Les marchés ne sont pas enclins à prendre au sérieux les menaces de Trump concernant d’éventuelles augmentations d’impôts.
Bien que les réductions tarifaires américaines soient intervenues plus tôt que prévu, trois problèmes persistent.
-Les taxes restent élevées – l’une des plus fortes hausses de taxes à la consommation des États-Unis de l’époque moderne.
-L’incertitude entourant les politiques commerciales et autres freine l’investissement.
-L’exonération fiscale « de minimis » n’a pas été rétablie pour la Chine, ce qui signifie que les consommateurs seront confrontés à une hausse des prix (qui ne sera probablement pas prise en compte dans les chiffres officiels de l’inflation).
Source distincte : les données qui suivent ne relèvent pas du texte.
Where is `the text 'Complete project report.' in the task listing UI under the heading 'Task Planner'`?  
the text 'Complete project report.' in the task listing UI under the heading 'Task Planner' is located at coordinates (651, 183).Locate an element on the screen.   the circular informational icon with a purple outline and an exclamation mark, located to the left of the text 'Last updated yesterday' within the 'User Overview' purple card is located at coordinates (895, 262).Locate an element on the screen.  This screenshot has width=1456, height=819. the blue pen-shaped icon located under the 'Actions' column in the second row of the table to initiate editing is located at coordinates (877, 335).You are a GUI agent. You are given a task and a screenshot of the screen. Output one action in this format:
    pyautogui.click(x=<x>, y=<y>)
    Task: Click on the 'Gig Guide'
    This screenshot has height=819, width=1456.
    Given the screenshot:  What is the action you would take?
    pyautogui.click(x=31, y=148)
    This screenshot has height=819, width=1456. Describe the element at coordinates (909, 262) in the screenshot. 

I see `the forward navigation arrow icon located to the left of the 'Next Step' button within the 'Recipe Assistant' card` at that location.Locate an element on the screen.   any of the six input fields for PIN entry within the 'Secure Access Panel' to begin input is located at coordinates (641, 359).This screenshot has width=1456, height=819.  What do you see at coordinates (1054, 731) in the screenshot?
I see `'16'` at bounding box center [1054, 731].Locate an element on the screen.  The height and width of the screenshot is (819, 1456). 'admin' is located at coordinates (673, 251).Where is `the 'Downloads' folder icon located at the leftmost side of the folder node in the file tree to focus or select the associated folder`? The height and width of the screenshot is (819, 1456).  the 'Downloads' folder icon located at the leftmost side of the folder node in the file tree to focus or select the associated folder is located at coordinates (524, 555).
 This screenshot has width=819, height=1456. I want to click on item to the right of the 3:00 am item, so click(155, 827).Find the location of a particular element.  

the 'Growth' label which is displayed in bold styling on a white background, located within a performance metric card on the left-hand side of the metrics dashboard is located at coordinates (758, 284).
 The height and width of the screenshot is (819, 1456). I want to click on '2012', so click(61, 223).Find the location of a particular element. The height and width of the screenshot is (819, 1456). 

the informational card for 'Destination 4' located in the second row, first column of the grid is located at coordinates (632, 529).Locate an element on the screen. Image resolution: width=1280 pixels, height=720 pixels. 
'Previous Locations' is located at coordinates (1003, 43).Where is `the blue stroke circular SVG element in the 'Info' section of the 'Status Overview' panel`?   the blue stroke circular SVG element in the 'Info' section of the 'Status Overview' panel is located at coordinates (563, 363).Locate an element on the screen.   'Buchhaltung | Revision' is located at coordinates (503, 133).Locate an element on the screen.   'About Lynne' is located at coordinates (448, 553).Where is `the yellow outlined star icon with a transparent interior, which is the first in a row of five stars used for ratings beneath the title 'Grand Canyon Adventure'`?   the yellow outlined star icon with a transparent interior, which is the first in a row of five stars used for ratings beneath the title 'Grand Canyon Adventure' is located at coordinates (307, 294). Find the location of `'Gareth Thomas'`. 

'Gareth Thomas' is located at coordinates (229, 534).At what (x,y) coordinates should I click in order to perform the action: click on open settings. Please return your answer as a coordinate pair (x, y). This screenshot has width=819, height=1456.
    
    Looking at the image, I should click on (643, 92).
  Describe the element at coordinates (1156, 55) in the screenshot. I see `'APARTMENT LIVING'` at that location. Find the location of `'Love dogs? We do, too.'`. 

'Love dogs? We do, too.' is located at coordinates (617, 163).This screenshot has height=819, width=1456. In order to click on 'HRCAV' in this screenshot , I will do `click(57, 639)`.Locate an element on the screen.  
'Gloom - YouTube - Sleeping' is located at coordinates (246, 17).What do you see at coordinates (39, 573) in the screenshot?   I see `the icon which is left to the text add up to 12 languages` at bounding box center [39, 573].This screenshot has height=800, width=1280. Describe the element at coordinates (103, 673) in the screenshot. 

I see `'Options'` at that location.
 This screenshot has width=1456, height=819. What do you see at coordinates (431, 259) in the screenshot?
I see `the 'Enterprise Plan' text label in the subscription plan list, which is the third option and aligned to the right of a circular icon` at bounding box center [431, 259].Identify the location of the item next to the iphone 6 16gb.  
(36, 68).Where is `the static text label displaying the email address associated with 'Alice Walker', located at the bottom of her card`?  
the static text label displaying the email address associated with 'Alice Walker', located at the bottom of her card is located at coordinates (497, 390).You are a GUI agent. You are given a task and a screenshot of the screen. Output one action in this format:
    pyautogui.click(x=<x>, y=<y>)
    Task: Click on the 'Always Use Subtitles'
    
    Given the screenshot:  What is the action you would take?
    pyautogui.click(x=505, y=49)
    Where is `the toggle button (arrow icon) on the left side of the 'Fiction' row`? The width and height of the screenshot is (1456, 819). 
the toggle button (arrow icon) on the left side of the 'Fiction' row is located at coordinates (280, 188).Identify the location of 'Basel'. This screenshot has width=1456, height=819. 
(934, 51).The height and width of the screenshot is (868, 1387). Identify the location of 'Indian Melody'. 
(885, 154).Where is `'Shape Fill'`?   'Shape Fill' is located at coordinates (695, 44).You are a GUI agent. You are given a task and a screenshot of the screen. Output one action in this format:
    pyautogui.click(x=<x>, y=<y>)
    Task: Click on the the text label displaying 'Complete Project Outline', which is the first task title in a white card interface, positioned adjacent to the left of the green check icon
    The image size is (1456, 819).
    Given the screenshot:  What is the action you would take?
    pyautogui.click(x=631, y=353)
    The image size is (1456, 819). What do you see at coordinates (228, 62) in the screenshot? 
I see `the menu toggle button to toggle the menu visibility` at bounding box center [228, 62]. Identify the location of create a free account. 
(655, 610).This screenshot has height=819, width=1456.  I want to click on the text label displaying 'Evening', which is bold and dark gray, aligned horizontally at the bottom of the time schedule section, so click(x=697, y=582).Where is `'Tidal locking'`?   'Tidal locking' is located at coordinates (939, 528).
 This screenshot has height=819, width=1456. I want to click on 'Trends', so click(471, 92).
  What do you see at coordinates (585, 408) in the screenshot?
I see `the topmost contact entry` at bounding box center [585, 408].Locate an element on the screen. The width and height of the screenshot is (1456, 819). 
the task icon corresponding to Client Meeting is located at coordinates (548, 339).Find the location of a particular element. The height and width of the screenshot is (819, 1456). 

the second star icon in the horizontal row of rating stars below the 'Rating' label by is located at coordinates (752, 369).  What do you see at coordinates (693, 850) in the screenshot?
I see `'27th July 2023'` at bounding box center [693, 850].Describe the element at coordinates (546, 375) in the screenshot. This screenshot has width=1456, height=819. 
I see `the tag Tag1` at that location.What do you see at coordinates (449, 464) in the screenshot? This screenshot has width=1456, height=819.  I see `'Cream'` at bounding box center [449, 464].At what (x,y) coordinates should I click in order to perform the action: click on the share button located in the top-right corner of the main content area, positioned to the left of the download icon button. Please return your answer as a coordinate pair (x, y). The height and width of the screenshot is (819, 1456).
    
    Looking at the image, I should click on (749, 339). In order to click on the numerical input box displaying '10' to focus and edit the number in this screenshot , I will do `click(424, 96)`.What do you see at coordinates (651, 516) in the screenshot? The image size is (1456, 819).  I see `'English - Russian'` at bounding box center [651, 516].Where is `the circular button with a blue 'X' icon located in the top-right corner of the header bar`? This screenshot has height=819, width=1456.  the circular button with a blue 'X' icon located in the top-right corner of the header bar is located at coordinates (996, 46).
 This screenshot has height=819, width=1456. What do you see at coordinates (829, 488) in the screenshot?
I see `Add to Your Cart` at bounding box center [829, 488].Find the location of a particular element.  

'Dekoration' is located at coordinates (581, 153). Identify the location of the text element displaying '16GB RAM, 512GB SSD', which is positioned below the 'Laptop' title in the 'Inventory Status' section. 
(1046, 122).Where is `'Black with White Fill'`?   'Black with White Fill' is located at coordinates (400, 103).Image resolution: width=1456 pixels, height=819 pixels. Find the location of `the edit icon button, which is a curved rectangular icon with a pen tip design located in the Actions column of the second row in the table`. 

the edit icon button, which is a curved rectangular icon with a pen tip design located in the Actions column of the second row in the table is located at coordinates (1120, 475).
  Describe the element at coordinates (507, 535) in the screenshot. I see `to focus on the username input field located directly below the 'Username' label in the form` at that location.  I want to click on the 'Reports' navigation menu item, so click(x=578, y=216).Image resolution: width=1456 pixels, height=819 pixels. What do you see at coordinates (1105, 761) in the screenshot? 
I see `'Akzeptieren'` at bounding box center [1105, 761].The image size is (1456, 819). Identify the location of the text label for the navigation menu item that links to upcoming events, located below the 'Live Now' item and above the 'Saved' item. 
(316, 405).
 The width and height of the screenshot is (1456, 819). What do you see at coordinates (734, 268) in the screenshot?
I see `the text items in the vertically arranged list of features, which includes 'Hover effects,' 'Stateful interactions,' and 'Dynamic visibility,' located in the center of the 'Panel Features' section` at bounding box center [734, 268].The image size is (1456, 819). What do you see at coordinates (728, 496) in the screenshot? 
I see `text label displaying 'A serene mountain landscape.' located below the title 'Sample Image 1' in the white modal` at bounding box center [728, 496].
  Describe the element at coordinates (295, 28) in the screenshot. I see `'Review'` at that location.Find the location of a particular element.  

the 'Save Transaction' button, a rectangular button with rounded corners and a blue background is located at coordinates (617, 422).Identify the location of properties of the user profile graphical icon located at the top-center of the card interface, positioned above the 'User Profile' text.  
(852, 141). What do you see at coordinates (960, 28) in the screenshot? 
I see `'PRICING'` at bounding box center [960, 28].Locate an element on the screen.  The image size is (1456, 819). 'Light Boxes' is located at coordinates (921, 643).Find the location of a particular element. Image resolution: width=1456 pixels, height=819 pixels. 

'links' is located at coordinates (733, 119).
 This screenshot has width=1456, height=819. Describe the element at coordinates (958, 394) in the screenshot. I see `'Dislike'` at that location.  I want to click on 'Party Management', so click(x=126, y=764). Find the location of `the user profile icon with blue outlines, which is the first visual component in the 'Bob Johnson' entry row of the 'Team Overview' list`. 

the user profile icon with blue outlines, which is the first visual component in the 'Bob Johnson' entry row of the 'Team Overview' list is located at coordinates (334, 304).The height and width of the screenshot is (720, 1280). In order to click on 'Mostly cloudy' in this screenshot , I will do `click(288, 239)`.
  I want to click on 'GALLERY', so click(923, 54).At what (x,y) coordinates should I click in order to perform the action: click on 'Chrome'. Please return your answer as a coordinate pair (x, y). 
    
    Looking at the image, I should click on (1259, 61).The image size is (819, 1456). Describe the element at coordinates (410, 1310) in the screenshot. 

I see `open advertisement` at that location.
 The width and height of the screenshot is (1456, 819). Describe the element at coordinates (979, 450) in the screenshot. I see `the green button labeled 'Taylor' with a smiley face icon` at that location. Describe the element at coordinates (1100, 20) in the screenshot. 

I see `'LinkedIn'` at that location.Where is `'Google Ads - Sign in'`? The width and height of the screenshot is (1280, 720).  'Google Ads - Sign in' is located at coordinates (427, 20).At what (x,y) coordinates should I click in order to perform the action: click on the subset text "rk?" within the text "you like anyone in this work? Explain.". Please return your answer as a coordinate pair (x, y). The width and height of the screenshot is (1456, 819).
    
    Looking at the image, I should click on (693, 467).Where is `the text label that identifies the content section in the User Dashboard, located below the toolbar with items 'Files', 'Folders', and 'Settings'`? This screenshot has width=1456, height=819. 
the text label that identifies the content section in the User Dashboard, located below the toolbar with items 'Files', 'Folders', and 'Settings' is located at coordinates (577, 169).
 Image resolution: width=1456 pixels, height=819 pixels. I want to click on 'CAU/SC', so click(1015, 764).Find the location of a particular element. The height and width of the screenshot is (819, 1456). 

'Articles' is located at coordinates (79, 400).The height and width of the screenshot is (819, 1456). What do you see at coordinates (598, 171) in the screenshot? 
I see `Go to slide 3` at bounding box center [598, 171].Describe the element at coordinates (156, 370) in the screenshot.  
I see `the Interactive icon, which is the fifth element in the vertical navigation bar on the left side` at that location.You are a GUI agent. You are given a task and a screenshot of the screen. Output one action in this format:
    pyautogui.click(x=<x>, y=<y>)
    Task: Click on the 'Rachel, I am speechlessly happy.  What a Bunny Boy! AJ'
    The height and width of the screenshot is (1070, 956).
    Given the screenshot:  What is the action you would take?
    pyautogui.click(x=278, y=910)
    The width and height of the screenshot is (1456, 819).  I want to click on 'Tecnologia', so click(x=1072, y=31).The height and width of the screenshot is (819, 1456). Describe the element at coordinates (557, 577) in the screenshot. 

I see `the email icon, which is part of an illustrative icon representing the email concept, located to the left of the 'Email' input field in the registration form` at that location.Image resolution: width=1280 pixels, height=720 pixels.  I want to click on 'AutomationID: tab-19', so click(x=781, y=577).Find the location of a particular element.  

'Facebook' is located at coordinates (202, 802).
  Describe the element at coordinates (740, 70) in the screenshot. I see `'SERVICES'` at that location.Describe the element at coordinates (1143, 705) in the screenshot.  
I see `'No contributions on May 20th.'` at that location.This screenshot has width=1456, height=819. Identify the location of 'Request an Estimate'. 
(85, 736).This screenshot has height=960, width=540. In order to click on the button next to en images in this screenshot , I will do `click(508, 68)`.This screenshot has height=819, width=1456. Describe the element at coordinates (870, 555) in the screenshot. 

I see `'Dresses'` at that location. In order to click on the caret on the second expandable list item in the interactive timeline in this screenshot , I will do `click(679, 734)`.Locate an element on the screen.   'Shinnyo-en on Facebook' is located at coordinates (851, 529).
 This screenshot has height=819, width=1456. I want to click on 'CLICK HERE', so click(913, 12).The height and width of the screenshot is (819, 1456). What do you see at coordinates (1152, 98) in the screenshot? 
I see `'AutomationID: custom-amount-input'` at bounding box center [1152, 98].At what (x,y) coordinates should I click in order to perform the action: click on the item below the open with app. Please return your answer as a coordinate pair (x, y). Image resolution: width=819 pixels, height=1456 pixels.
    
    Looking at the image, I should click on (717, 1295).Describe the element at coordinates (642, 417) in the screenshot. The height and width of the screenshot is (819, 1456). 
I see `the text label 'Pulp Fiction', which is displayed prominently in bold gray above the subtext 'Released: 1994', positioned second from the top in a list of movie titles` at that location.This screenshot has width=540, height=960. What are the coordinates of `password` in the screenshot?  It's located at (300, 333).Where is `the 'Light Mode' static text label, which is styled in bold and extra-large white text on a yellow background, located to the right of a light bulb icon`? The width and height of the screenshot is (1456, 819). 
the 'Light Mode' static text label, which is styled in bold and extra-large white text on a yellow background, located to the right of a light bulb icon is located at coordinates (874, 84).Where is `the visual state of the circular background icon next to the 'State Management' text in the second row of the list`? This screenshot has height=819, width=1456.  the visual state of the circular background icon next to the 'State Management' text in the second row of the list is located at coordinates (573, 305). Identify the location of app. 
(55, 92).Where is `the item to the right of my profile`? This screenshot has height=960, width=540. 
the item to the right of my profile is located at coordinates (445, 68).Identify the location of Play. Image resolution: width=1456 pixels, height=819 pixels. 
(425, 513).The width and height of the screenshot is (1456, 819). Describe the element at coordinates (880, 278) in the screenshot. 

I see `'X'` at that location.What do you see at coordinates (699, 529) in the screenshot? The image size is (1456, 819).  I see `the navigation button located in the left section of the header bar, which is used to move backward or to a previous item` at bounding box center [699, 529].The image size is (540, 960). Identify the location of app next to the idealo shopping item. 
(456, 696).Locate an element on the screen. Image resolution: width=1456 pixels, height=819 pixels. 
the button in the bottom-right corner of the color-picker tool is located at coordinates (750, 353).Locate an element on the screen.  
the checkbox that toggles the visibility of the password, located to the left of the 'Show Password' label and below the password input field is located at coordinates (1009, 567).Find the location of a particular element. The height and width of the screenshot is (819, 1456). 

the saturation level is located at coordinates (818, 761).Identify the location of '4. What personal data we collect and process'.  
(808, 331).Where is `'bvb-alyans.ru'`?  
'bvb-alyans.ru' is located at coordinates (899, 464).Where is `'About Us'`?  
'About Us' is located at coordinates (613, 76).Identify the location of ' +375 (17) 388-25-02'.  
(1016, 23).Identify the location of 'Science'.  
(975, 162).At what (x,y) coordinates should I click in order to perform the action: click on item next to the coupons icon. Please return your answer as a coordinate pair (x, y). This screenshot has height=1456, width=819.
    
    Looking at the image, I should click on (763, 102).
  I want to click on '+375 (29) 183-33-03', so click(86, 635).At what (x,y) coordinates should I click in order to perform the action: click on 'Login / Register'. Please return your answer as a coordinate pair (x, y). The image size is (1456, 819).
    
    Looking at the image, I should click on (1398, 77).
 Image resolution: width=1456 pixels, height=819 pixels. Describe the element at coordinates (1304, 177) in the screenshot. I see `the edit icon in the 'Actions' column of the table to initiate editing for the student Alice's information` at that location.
Ces facteurs signifient que les États-Unis connaîtront un ralentissement cette année, et non un atterrissage en douceur.
L’inflation des prix à la consommation aux États-Unis en avril ne reflétera pas les taxes commerciales (les données seront celles de juin ou juillet), si ce n’est une possible inflation liée aux bénéfices.
L’enquête de confiance des petites entreprises de la Fédération nationale des entreprises indépendantes (NFIB) américaine a une valeur économique limitée, mais, en tant qu’enquête à tendance républicaine, elle pourrait indiquer si l’incertitude a pénétré la bulle médiatique partisane américaine.